An election triggered before the bill passes through all stages would kill it.

“This is by no means over,” said Hoeppner, a rookie MP.

“You take it one day at a time.”

The committee is expected to start hearings later in November, presided over by chair and long-time gun registry opponent Garry Breitkreuz from Saskatchewan.

Under Commons rules, the committee should report back sometime in winter.

Hoeppner said she is encouraging rural, hunter and aboriginal groups to speak out in support of the bill during what will be a heated Parliament Hill debate. She said she hopes individual police officers who disagree with their official organizations will testify about why the long gun registry is not an effective crime-fighting tool.

The emotional Commons vote came after an aggressive Conservative campaign to target rural opposition MPs through flyers and radio advertisements in their ridings, urging voters to pressure their MP to break party lines.
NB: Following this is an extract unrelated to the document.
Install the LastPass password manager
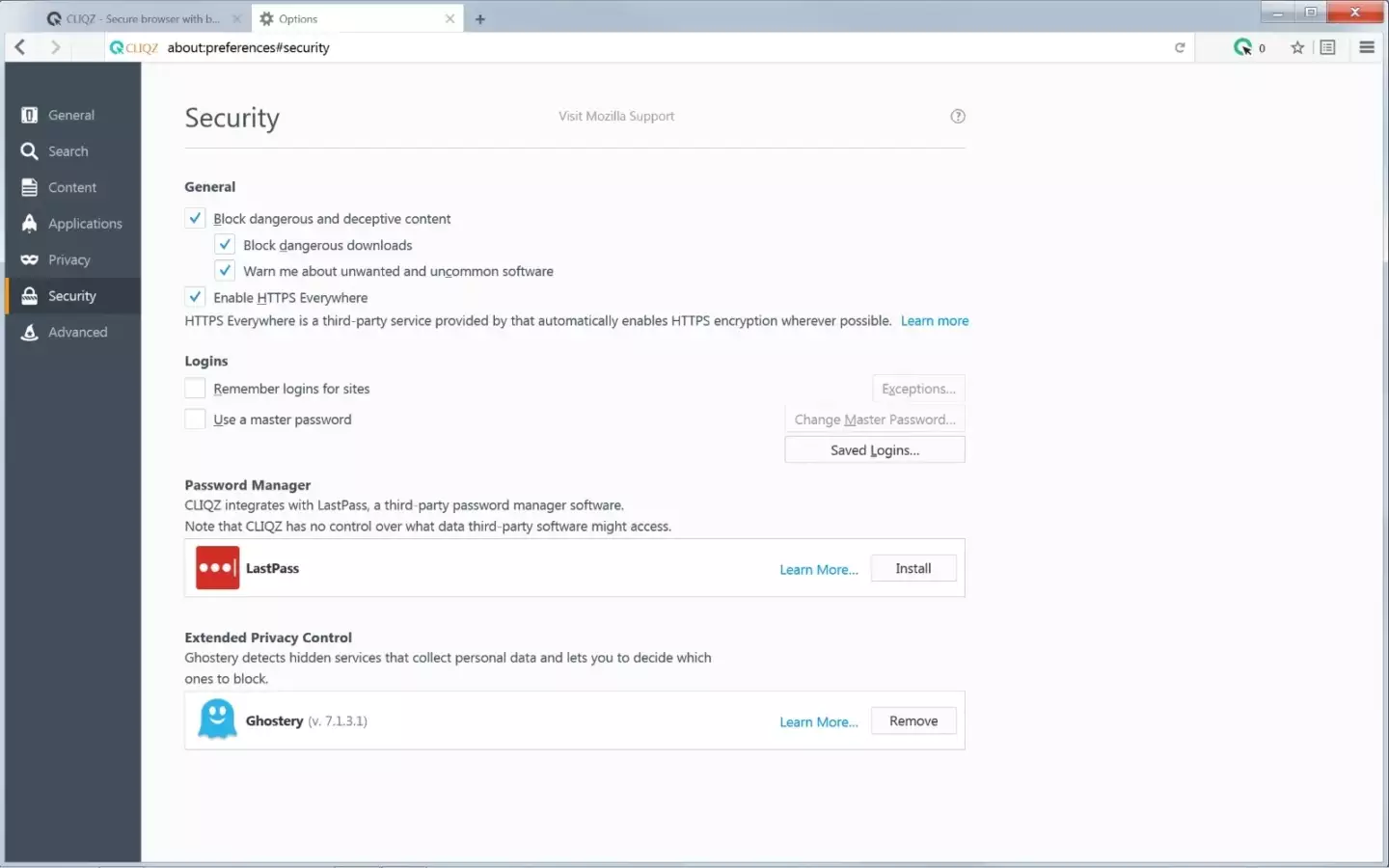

Because it was a vote on a private member’s bill, party discipline is not supposed to be applied and MPs are supposed to be free to vote as they wish.

On Nov. 4, the Conservative caucus voted unanimously in favour of Bill C-391, the Bloc Québécois voted unanimously against, 12 of 36 New Democrats voted for the bill and eight of 77 Liberals did the same.

In past votes, party discipline largely kept rural dissidents silent or absent on gun registry votes.

Northern Ontario New Democrat Charlie Angus, a former agriculture critic, said he resented the Conservative tactics, which he said did not influence his vote.

“I will be voting to oppose the gun registry because it has failed in our region.”

A registry for handguns and prohibited weapons has been in place for most of a century. A Progressive Conservative government created an expanded registry after a campus massacre in Montreal 20 years ago this month.

In 1995, the Liberals strengthened the registry by adding long guns and provoked a backlash that has continued ever since.

An auditor general’s report in 2002 that reported massive overspending in creating the registry fueled the argument that the money would be better spent on crime prevention.

Hours before the vote, public safety minister Peter Van Loan from rural Ontario continued the verbal assault.

“The long gun registry does a good job of harassing law abiding hunters and farmers and it does a good job of wasting money but it does not do a good job of combating crime.”

When he said that, Van Loan had a report from the commissioner of firearms that claimed otherwise. Van Loan tabled the annual report in the Commons two days later, as he had to do under the rules of Parliament.

The report from the RCMP, which now houses the Firearms Centre, said 7.3 million guns are registered in Canada and the database does help combat crime.

One of many incidents included in the report was about a man who pulled a handgun on medical staff in an ambulance after he drove his car into parked cars.

Police arrested him, checked the registry and found that he had 31 registered firearms. He was charged and police found two extra guns that were not registered and thousands of rounds of ammunition.

Hoeppner’s bill would keep the registry for handguns and prohibited weapons and still require people buying legal long guns to obtain a licence and pass a gun safety course.